The block major layout can be easily implemented in CUDA by using thread and block id's to map threads to an element in that block and having threads in a block cooperatively load that block's elements into shared memory.

tkli

I agree with @boba that the block major layout is basically built-in to the CUDA implementation precisely because of the block/thread organizational hierarchy. However, if we are doing grid solver, this creates potentially confusing code to communicate between blocks.

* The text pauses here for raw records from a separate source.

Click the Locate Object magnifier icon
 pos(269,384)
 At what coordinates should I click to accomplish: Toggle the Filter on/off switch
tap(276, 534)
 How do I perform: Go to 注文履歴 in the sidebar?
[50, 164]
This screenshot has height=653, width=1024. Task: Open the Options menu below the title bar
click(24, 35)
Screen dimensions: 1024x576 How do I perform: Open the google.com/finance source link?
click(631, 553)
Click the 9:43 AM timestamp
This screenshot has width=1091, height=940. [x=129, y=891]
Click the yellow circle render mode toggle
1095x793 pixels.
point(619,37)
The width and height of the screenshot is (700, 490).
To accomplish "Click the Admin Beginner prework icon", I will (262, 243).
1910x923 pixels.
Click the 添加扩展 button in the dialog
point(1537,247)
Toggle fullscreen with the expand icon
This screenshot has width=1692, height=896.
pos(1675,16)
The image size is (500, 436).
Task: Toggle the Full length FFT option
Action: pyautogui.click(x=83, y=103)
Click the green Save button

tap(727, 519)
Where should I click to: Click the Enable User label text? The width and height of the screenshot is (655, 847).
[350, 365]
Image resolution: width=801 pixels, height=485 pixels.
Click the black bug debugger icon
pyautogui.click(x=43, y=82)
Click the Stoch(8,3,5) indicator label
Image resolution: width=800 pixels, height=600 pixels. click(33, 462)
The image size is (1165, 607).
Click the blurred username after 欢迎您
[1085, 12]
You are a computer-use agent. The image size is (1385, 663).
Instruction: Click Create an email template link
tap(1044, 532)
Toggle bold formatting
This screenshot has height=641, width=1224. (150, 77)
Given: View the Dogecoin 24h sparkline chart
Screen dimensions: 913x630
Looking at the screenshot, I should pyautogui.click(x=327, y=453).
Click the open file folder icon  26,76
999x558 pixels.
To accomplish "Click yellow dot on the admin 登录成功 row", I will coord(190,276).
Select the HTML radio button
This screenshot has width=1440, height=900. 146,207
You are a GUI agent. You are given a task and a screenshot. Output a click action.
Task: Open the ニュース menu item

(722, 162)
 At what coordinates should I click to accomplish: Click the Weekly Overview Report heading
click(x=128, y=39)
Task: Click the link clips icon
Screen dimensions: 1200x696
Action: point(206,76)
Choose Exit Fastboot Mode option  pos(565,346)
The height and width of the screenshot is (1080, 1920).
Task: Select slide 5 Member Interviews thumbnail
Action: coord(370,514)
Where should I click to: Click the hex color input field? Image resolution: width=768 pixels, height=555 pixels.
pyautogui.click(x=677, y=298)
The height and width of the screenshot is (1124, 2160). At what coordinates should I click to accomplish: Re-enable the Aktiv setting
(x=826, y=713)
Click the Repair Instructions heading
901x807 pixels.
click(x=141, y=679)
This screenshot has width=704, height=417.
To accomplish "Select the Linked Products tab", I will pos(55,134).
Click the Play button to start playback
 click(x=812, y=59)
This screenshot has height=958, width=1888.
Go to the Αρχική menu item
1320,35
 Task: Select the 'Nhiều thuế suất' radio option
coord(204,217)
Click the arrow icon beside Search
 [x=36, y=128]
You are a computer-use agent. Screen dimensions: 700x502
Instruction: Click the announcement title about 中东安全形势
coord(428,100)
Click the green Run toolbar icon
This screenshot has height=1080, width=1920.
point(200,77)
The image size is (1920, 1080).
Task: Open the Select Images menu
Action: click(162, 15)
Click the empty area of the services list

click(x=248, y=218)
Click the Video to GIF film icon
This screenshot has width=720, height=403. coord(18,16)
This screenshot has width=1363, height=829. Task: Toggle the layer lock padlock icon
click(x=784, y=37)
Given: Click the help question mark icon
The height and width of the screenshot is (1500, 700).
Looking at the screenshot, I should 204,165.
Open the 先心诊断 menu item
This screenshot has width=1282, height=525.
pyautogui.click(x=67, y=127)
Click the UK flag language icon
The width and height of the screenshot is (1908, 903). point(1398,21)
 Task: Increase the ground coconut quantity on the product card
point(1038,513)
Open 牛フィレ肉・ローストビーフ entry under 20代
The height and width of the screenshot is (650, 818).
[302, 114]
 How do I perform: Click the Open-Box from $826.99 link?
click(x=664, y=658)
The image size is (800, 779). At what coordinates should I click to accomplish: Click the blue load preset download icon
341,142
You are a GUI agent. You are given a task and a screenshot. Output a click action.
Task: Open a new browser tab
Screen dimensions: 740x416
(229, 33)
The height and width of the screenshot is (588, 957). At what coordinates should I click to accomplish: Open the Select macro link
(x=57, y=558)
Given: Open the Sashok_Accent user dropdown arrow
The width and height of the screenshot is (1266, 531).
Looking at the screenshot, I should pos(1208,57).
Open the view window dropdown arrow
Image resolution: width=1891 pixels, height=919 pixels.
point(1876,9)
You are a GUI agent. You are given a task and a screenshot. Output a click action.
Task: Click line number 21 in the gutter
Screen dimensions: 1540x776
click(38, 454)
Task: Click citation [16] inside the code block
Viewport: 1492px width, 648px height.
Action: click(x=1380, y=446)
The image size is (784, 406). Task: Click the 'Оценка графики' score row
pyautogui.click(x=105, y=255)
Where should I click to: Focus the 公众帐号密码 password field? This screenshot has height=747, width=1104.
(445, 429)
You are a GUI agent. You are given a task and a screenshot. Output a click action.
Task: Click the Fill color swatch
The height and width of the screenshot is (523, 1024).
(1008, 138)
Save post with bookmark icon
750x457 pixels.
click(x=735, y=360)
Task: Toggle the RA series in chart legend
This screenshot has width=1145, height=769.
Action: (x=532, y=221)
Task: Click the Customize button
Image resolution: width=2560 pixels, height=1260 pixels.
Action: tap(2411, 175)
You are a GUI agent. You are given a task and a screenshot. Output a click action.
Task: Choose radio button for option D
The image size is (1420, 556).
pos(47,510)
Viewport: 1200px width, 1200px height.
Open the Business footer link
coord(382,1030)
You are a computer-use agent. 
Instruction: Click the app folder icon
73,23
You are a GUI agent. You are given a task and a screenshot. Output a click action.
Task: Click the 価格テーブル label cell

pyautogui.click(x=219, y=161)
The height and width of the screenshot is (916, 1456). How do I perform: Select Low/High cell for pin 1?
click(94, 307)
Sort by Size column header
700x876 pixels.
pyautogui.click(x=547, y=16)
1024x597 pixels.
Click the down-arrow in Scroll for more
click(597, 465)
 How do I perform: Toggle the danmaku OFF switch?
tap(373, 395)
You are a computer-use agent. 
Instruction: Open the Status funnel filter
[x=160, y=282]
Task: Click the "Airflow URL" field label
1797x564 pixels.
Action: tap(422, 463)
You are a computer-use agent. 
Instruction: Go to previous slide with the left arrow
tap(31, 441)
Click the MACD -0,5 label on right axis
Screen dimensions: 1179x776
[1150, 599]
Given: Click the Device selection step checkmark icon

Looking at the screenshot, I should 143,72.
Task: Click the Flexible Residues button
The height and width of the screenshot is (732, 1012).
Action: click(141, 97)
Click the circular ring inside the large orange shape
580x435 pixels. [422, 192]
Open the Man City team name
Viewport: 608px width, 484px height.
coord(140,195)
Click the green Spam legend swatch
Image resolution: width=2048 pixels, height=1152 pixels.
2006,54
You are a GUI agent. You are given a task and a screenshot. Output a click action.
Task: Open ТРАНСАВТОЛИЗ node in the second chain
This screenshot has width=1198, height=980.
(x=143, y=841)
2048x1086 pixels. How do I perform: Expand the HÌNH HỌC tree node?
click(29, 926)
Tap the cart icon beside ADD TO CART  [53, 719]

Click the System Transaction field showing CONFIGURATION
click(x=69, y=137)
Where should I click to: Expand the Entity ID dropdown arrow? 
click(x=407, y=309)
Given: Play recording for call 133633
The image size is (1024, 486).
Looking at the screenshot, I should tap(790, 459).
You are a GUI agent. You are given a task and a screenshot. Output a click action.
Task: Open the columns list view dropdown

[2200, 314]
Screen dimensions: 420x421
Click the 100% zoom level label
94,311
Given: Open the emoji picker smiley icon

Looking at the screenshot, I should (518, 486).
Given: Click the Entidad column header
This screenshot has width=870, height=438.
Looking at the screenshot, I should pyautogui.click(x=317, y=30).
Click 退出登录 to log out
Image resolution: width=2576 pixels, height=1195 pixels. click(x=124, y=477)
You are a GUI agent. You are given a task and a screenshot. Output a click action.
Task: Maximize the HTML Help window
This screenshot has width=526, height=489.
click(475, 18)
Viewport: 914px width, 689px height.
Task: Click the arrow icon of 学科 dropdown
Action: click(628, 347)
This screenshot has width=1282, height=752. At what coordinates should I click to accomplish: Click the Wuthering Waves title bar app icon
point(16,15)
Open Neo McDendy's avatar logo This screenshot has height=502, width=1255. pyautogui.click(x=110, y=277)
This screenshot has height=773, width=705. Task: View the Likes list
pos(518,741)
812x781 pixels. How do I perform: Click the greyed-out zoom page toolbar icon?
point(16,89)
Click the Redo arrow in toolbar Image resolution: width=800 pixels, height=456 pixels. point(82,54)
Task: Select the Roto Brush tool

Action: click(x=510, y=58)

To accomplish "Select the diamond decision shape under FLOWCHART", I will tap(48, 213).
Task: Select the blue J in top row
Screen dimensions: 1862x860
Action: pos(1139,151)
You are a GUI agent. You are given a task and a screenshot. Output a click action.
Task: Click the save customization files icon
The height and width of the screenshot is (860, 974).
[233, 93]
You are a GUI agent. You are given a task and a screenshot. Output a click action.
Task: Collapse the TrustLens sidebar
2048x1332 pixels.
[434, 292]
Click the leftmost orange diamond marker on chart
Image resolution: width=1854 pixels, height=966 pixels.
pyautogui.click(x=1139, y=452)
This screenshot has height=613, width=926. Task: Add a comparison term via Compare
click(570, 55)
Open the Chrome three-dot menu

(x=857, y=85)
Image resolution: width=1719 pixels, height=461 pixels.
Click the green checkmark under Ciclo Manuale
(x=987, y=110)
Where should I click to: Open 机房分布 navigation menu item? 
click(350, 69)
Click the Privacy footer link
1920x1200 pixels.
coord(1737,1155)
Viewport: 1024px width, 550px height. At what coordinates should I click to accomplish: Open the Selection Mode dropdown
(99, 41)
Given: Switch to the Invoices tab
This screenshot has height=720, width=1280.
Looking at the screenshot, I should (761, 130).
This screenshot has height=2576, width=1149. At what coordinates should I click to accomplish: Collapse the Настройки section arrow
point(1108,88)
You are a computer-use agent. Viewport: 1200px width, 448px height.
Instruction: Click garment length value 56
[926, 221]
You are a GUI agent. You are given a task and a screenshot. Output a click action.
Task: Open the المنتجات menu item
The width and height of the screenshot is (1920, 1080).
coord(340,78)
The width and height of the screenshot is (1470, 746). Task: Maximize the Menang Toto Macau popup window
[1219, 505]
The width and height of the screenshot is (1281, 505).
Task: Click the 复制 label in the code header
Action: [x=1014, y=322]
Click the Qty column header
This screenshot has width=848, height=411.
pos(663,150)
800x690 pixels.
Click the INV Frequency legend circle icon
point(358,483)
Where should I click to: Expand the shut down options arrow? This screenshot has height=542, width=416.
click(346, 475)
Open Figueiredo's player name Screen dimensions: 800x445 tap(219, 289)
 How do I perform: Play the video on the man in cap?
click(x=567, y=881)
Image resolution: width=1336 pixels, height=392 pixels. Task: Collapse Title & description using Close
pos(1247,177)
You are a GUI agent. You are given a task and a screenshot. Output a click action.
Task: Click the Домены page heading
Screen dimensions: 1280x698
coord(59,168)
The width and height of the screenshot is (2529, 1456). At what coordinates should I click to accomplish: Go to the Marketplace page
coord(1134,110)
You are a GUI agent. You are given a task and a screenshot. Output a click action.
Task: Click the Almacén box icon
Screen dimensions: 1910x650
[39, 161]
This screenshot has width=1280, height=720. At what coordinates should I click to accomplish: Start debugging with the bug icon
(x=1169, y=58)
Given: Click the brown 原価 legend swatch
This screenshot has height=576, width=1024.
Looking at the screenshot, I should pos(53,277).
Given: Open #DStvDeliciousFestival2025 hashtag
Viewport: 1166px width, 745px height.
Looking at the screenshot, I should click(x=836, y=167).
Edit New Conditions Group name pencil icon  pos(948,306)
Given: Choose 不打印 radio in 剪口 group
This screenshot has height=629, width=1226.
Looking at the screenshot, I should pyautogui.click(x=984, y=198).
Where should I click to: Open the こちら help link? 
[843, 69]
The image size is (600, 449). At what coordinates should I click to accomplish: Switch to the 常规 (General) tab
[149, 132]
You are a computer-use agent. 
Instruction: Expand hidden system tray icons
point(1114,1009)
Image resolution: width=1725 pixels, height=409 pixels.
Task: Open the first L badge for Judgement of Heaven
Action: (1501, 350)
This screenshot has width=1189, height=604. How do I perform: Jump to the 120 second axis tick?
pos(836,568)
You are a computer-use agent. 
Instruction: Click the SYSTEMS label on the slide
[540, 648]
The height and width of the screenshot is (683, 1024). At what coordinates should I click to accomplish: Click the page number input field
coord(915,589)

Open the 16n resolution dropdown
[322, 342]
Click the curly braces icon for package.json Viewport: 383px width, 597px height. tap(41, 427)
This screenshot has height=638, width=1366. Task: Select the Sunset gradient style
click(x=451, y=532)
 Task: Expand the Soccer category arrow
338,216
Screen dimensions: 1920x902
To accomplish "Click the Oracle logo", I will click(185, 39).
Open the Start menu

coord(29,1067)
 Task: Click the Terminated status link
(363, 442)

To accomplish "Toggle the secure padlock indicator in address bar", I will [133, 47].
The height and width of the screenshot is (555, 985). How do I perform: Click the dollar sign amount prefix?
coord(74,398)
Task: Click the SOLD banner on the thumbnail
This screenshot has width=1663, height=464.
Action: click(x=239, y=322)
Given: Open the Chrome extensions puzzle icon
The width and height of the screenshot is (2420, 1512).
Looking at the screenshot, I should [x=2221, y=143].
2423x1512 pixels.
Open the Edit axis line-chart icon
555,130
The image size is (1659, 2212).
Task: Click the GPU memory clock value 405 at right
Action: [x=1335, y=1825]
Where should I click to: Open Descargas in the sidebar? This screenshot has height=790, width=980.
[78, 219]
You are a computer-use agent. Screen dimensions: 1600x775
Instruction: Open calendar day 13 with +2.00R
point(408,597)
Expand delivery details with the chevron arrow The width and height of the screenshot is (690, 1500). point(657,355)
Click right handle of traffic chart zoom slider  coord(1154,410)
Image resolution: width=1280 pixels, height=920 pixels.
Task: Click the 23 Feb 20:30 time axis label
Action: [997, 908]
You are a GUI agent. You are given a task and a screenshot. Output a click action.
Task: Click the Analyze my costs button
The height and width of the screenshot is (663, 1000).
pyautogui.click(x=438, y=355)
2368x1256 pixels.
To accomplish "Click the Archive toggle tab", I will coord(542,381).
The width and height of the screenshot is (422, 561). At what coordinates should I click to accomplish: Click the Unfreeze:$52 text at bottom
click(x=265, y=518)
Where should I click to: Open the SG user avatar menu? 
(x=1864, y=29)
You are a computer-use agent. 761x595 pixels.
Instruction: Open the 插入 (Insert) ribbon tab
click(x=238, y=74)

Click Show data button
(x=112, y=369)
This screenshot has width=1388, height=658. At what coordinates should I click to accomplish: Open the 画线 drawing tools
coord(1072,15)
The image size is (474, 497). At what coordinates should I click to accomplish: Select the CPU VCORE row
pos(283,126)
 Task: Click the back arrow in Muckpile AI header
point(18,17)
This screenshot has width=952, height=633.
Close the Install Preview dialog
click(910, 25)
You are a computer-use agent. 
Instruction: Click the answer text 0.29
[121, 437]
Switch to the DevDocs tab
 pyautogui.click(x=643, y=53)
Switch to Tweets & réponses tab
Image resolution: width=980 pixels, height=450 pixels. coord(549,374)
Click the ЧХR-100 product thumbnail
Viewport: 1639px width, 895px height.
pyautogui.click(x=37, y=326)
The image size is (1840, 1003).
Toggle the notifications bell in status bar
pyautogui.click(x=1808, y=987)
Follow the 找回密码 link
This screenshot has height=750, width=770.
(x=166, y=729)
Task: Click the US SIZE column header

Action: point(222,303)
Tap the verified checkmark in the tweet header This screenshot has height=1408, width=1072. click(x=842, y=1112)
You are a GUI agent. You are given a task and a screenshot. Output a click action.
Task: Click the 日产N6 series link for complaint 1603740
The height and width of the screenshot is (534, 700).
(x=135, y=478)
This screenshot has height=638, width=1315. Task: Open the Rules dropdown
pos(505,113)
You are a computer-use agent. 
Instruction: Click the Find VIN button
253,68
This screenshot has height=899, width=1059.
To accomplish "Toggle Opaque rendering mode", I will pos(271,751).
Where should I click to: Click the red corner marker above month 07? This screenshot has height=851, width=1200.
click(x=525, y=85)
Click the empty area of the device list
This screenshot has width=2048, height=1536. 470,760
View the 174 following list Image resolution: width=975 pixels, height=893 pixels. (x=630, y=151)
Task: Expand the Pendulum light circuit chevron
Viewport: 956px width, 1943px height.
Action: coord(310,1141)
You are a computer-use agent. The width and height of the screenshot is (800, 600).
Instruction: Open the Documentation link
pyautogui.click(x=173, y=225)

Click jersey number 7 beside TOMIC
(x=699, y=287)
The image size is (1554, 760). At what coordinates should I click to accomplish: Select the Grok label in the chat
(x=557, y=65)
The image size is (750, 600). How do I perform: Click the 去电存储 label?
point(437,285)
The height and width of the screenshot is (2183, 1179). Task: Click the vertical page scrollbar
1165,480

If we are not using CUDA, we are not necessarily in trouble. Block-major layout will work well with power-of-2 side lengths because then we can do bit manipulations to map i,j to A[i,j]. If not, I believe it will involve some modular arithmetic, but as long as we write and use a good abstraction for this i.e. get(A,i,j) we can keep our code fairly clean and readable.

POTUS

Do the P1-16s on the left diagram refer to processors? Can someone explain what the blue arrows symbolize in this case?

Firephinx

@POTUS yes the P1-16s refer to processors. The blue arrows symbolize how the consecutive memory addresses are laid out. On the left, the memory is laid out in row major order so like arr[0][0] would be next to arr[0][1] and so on. However on the right, the memory is laid out in block-major order, so arr[0][0][0][6] would be adjacent to arr[0][0][1][1] where the first two indices represent the block and the next two indices represent the row and column inside the block.